-------- Material to process

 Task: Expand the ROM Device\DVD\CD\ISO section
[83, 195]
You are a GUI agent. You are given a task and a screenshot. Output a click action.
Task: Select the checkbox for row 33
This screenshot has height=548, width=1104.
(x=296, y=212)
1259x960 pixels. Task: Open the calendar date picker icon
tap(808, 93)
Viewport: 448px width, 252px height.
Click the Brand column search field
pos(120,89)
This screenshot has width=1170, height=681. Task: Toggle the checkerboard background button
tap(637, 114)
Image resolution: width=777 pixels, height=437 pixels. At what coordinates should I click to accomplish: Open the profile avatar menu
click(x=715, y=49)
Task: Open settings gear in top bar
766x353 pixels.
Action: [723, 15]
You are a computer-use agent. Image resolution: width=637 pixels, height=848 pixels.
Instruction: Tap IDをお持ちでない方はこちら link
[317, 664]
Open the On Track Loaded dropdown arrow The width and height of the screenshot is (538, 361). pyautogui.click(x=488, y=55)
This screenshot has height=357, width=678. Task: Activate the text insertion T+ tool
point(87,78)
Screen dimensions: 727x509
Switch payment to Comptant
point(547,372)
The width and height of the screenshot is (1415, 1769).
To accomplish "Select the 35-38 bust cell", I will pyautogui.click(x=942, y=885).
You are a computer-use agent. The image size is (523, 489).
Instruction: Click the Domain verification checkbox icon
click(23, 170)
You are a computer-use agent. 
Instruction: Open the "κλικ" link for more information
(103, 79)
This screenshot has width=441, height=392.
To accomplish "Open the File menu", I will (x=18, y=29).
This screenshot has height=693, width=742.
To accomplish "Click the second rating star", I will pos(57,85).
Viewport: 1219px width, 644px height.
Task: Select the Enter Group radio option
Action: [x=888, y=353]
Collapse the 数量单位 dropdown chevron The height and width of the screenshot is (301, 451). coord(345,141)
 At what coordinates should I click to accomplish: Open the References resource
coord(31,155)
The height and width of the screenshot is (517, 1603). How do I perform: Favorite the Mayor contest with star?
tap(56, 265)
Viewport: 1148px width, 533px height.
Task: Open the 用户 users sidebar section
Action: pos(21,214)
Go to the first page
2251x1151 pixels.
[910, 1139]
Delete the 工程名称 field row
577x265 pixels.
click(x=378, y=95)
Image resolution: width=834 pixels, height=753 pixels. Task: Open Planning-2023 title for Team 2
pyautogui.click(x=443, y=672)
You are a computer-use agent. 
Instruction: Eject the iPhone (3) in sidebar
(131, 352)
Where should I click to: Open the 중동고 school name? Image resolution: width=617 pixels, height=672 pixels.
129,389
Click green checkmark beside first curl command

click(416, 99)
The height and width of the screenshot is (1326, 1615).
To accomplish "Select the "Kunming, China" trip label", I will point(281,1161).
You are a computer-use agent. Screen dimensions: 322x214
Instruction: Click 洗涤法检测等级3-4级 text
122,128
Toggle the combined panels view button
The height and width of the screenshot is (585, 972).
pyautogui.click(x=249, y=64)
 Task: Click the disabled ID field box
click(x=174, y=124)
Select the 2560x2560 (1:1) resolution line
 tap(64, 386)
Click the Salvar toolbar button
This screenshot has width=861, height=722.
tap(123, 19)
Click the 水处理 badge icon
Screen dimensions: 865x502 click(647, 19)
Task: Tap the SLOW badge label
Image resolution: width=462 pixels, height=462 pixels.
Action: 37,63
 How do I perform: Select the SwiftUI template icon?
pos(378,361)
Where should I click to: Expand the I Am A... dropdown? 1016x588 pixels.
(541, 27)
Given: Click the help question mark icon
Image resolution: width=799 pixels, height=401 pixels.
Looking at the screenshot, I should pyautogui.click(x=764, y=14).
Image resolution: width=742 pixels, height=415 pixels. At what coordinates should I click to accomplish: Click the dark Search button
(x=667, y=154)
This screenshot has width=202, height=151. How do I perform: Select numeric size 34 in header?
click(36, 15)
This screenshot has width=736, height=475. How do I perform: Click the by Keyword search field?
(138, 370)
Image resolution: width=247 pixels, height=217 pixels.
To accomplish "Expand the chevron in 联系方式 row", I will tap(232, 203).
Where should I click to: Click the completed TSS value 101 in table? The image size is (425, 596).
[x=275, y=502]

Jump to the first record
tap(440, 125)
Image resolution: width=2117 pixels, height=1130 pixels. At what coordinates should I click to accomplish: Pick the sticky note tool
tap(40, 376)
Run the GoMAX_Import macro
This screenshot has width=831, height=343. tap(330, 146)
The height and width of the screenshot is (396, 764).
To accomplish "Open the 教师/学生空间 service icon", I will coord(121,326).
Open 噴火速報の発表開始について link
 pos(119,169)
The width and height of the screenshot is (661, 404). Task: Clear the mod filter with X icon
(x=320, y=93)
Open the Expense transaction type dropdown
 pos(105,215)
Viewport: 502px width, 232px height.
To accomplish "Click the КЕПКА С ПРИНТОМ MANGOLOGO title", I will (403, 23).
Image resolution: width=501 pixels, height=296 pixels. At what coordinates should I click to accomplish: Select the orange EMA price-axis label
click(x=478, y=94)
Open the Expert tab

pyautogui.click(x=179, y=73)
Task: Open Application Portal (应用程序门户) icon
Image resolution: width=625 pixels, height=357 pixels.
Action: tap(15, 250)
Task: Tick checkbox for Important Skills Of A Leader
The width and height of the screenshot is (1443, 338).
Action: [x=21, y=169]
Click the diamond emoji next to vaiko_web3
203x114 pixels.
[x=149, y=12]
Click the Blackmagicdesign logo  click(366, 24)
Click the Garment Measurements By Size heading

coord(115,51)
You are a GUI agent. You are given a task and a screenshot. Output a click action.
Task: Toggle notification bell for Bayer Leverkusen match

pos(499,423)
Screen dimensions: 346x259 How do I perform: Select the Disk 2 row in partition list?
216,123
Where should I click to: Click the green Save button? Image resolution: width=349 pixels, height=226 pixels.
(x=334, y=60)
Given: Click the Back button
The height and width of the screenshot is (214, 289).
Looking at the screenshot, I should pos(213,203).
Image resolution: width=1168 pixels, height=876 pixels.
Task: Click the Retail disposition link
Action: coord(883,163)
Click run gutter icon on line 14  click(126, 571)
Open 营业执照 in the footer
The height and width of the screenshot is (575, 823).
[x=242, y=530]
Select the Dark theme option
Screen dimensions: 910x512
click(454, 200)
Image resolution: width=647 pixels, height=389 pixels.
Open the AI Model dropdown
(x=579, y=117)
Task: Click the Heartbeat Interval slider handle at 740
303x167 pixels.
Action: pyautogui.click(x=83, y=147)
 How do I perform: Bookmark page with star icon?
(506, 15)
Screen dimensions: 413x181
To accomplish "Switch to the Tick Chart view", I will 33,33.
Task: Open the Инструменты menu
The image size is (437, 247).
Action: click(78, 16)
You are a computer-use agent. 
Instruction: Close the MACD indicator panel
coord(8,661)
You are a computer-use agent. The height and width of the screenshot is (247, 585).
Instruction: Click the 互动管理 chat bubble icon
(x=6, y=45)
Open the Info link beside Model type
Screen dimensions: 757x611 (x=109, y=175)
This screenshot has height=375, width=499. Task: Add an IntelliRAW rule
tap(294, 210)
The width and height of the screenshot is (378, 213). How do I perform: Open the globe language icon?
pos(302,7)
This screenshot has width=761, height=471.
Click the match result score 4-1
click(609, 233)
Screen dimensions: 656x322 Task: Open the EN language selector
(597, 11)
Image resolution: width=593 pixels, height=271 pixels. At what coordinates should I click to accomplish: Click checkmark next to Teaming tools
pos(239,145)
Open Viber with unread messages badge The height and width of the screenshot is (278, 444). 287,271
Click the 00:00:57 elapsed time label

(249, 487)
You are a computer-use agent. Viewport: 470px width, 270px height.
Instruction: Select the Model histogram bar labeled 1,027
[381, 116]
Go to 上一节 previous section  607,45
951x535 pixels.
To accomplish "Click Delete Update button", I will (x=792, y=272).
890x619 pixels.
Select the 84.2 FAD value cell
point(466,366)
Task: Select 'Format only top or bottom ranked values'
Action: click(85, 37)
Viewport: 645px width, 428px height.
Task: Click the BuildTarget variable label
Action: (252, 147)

----------------

_What the exercise asks_
Select every line in the material above where the string "agent" occurs, and copy it.

_Expected answer_
You are a GUI agent. You are given a task and a screenshot. Output a click action.
You are a computer-use agent. Image resolution: width=637 pixels, height=848 pixels.
You are a computer-use agent. The image size is (523, 489).
You are a computer-use agent. 
You are a computer-use agent. 
You are a computer-use agent. Screen dimensions: 322x214
You are a GUI agent. You are given a task and a screenshot. Output a click action.
You are a computer-use agent. 
You are a computer-use agent. The height and width of the screenshot is (247, 585).
You are a computer-use agent. Viewport: 470px width, 270px height.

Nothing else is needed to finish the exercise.